Edouard's work is focused on expanding access to music education in ways that help acknowledge composers, musicians, and lyricists who might not have had their work circulated through the mainstream as often and use those voices to break down those walls of prejudice in music education.
As a child, what profession did you envision for yourself when you grew up?
As a child, I thought I would become an actor. Watching the Oscars was like a national holiday for me; I still daydream about my acceptance speech. I was also really good at recreating scenes from movies that I had seen. People familiar with this talent of mine became reluctant to watch movies with me because they knew I would precisely re-enact the whole movie, especially if it was a musical.
In my early teens I started focusing on becoming a marine biologist in the hopes of eventually becoming an aquanaut. I have always found sea life far more fascinating than terrestrial life. I thought I would discover a new sea animal one day.
What was the most transformative course from your undergraduate education?
Political science was a very transformative course for me during my undergraduate education. It was the first time I was introduced to a philosophical way of thinking that laid a foundation for how I navigate my own career. The class was set up like a stereotypical college class you see in the movies where there are over a hundred students in a massive lecture hall, and your instructor speaks over a microphone. I had to quickly figure out what a few ancient Greek philosophers and I had in common, and how I would be able to put my own spin on assignments.
You’ve taught music in three countries including Uganda, where you founded the Kampala Choral Festival, and in Turkey, where you were a teaching artist and choral director for the Flying Carpet Festival. What did you find most rewarding in these roles?
The most rewarding part of these roles is working with students and locals who love to create music. I am truly my best self when I am working with them because I am surrounded by experts who know music from their culture, and they share that pride and love of music with me. We may not be able to speak the same languages, but music gives us the ability to express ourselves to one another in our rehearsals and performances. The smiles from students and the laughs from colleagues make what I am privileged to do a labor of love.
You were previously awarded the prestigious Gates Cambridge Scholarship to study at the University of Cambridge. What did you gain from this experience?
During my time at Cambridge, I gained a love of researching topics that focused on racial injustices or that valued the experiences of Black and Brown people. I realized that I can be a scholar that tells my own stories from my perspective. I had been running from the idea that I could be considered a scholar or researcher, feeling that I would not be taken seriously because of my cultural background. I was fortunate to be completely surrounded by individuals who believed in me more than I could believe in myself. I used the time at Cambridge to think of new ways to broaden my approach to equitable music education and research.
In your involvement with the New York Phi Beta Kappa Association, you've participated in their mentorship program. What have you enjoyed most about being a mentor?
Being a mentor for Phi Beta Kappa is such a wonderful experience. I was looking forward to being more involved in PBK, so when I was asked to be a mentor I jumped at the opportunity. What I have enjoyed the most is getting the chance to collaborate on ideas with another member of PBK. My mentee has shared wonderful ideas with me, and we have had fun thinking of ways to build our network. I am truly honored to have been asked to be a mentor.

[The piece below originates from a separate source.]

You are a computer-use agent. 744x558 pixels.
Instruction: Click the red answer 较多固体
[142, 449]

You and Biologist Dr. Piotr Jung also co-founded a series called COVID-sations supported by the New York Association. What is this series about?

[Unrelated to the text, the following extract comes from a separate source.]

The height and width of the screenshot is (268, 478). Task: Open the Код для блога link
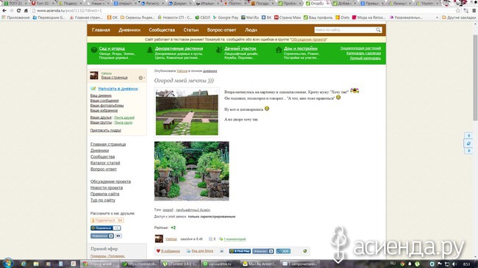click(202, 251)
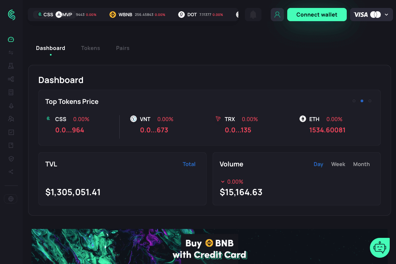
Task: Click the Connect wallet button
Action: [x=317, y=15]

COIVD-sations is a series of organized public engagements dedicated to sharing information about COVID-19, its variants, and vaccines to the general public. We are focused on sharing the latest information with especially underrepresented communities who often feel excluded from understanding this vital information. The series was supported by the PBKNY association, and COVID-sations has successfully encouraged many who attend our sessions to receive a vaccine against COVID-19.
Do you think Phi Beta Kappa and a well-rounded, liberal arts and sciences education are important in today’s society?
Most definitely! Having a well-rounded education is invaluable, as it will improve interpersonal skills, sharpen critical thinking, and build tools for effective communication. As I encounter new people and my interests shift through the years, having gone to a liberal arts school provides me comfort as my career evolves.
What was the best advice you were ever given and who gave it to you?
Someone who is a source of support throughout the pandemic would say, “Have an open mind and spread good thoughts because beauty can be found in the smallest things. Remember, Collin, good things rarely come easy and we may have to walk through the mud to reach dry land.”
What book are you reading right now? Are you listening to any podcasts or watching any shows? Anything you'd recommend?
I am currently reading The Book of Awesome
by Neil Pasricha. It is an AWESOME book that reminds us about all the things in our life that can make us smile or feel good. The book covers everything from getting the milk to cereal ratio just right to walking in the same snowy footsteps as the person who first put their footprint in the snow. I highly recommend this book to everyone especially now during a time that has caused so much stress and uncertainty.